A Divine Intimacy Meditation

Presence of God – O Lord, grant that I may understand the great value of faith.


“Without faith, it is impossible to please God” (Hebrews 11:6) because faith is the foundation of all our relations with Him. For the man without faith, God has neither meaning, nor value, nor place in his life. On the other hand, the more lively our faith is, the more God enters into our life until finally He becomes our all, the one great reality for which we live, and the One for whom we courageously face sorrow and death. It is only when faith has deeply penetrated a soul that it can exclaim with St. Paul, “For whether we live, we live unto the Lord, or whether we die, we die unto the Lord” (Romans 14:8). We do not lack faith, but it is not sufficiently alive and practical to make us see God in everything and over everything, thus giving us the sense of His essential, transcendent, and eternal reality, which infinitely surpasses all the immediate, contingent, and passing realities of this life. Faith does not depend upon data received through the senses, on what we can see and touch, nor is it reduced to what we can understand with the intellect, but surpassing all this, it makes us share in God’s own knowledge, in His thoughts, in His understanding. Having raised us to the state of divine sonship, God has made us capable of sharing His intimate life, His life of knowledge and love. For this purpose, He has given us the theological virtues together with grace. Faith allows us to share His life of knowledge, and charity, His life of love.

Faith enables us to know God as He knows Himself, although certainly not exhaustively. God knows Himself not only as the Creator but also as the Trinity and as the Author of grace; it is under these aspects that faith presents Him to us. By faith, we know creatures as He knows them, that is, in relation to Him and dependent upon Him. Our intellect can give us only natural light on God and creatures; faith, on the contrary, gives us the supernatural light that is a participation in the light of God, in the knowledge God has of Himself and of creatures.


“O faith of Christ, my Spouse, I turn to You who enclose and conceal within yourself the form and beauty of my Beloved. You are the clear, limpid fount, free from error, from which the waters of all spiritual good flow to the soul. Did You not assure the Samaritan woman, O Christ, that in those who believe in You would surge a fountain whose waters would spring up into everlasting life?

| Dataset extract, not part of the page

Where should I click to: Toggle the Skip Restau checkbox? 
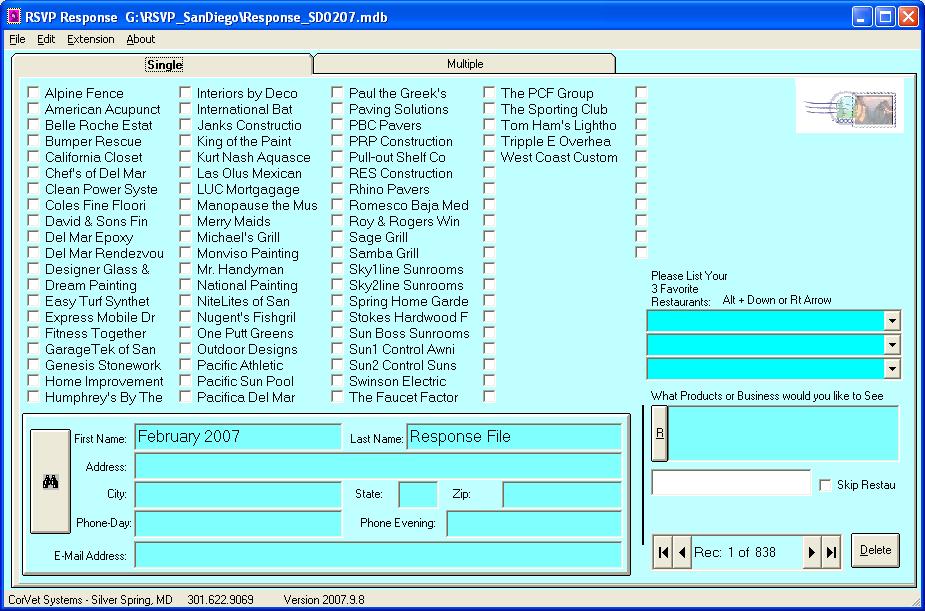click(825, 485)
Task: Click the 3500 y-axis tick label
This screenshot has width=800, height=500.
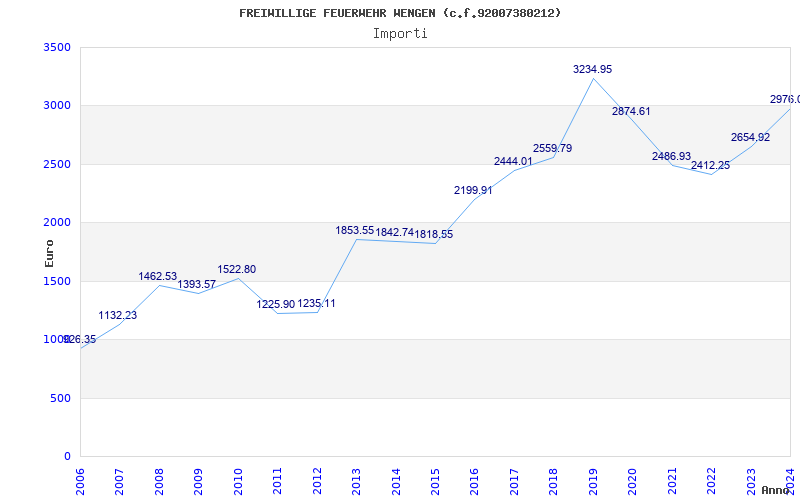Action: coord(58,47)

“O faith, such is the likeness between yourself and God, that there is no other difference, save that which exists between seeing God and believing in Him. For even as God is infinite, so You set Him before us as infinite; and as He is Three and One, so You set Him before us as Three and One; and as God is darkness to our understanding, even so do You blind and dazzle our understanding. And thus, O Lord, by this means alone, You manifest Yourself to the soul in divine light which passes all understanding. Increase, then, O Lord, my faith, for the stronger my faith is, the more closely shall I be united to You.

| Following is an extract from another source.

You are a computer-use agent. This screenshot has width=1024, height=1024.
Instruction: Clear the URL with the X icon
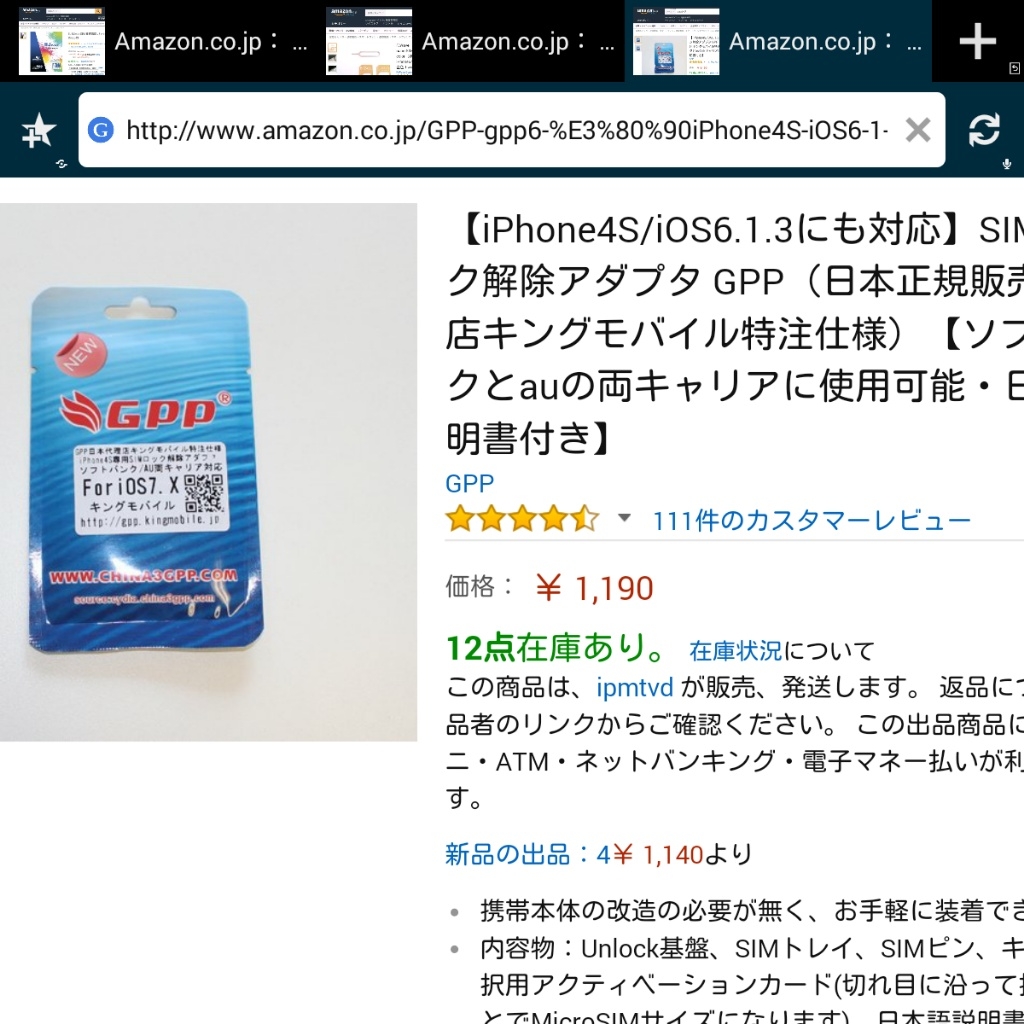pyautogui.click(x=918, y=130)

“O my soul, as God is inaccessible, do not concern Yourself with how much your faculties can comprehend and your senses can perceive, that You be not satisfied with less than God, and lose not the swiftness that is needful to attain to Him. But walk in naked, pure faith, which alone is the proximate and proportionate means to your union with God” (John of the Cross,  Spiritual Canticle 12,1-3 – Ascent of Mount Carmel II, 9,1 – Spiritual Maxims 1,52).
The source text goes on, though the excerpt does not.